Bloß weil auch die Nazis die Mutterschaft förderten, so Herman, könne man doch nicht das Lob der Mutterschaft als nationalsozialistisch abtun. Genauso könne man Autobahnen ablehnen, weil sie von den Nazis gebaut wurden.

Zwei Fragen stellen sich hier. Erstens: Warum muss eine Autorin, die angeblich nur sagen will, dass die Frauenemanzipation ein Irrweg war, partout den Nationalsozialismus ins Spiel bringen? In anderen Ländern, wo es kein Naziregime gab und kein "68", sind ebenso viele Frauen berufstätig wie in Deutschland - in der Regel sogar mehr. Es ist ja gar nicht so, dass Deutschlands Frauen besonders radikal emanzipiert wären. Alle Vergleiche beweisen eher das Gegenteil. Der Verdacht liegt nahe, dass Eva Herman ganz bewusst mit dem Feuer spielt.

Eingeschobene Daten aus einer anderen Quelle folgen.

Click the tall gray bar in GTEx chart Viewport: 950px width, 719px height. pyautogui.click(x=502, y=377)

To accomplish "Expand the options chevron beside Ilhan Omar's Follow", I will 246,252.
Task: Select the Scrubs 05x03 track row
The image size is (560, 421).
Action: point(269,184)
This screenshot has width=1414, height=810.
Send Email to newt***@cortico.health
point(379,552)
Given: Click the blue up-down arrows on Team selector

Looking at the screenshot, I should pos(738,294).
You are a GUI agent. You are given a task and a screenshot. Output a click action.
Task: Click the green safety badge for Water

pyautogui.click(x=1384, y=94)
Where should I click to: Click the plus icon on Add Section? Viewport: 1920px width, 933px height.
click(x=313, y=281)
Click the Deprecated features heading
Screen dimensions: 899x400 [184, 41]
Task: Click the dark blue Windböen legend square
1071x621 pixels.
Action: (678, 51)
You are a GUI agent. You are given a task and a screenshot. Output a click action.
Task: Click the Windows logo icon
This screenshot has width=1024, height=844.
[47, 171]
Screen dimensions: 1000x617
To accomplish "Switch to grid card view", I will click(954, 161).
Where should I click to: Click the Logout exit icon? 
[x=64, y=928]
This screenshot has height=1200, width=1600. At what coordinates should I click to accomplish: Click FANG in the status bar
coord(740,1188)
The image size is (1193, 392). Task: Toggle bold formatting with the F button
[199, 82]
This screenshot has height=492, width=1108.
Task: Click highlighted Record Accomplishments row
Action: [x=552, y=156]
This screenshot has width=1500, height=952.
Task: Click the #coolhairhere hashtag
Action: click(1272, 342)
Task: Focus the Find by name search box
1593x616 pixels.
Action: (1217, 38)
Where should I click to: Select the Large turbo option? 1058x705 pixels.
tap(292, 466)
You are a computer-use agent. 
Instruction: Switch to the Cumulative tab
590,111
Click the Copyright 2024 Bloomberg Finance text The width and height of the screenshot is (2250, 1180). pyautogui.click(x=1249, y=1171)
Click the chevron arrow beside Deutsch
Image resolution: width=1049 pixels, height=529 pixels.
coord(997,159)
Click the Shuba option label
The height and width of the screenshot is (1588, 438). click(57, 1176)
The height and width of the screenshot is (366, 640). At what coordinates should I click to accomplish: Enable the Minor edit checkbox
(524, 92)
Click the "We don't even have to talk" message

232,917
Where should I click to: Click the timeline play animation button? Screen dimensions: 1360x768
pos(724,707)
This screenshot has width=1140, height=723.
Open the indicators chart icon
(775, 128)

Und zweitens: Warum gehen jene, die sich - zu Recht - von diesem Spiel mit Tabus provoziert fühlen, dann aber so ungeschickt damit um? Wieso sind sie so sprachlos? Warum gelingt es der Provokateurin, sich als Opfer darzustellen?

Die Antwort liegt in der Nachkriegsgeschichte der Bundesrepublik. Mit der Niederlage mutierten die Leute nicht plötzlich alle zu Demokraten. Auf die Frage: "Würden Sie sagen, dass Hitler ohne den Krieg einer der größten deutschen Staatsmänner gewesen wäre?" antworteten 1955 noch 48 Prozent der Westdeutschen mit Ja.

Und man muss festhalten: Wenn man nicht Jude, Zigeuner, schwul, Kommunist, Zeuge Jehovas, Antifaschist oder unangepasst war, dann war der Nationalsozialismus zumindest bis zum Kriegsausbruch 1939 eine kommode Diktatur. Es gab Arbeit und Brot, Ordnung und Kraft durch Freude, Volkswagen und Volksgemeinschaft. Die Alliierten rangen das Regime in fünf Jahren militärisch nieder. Es ist bis heute nicht ideologisch erledigt.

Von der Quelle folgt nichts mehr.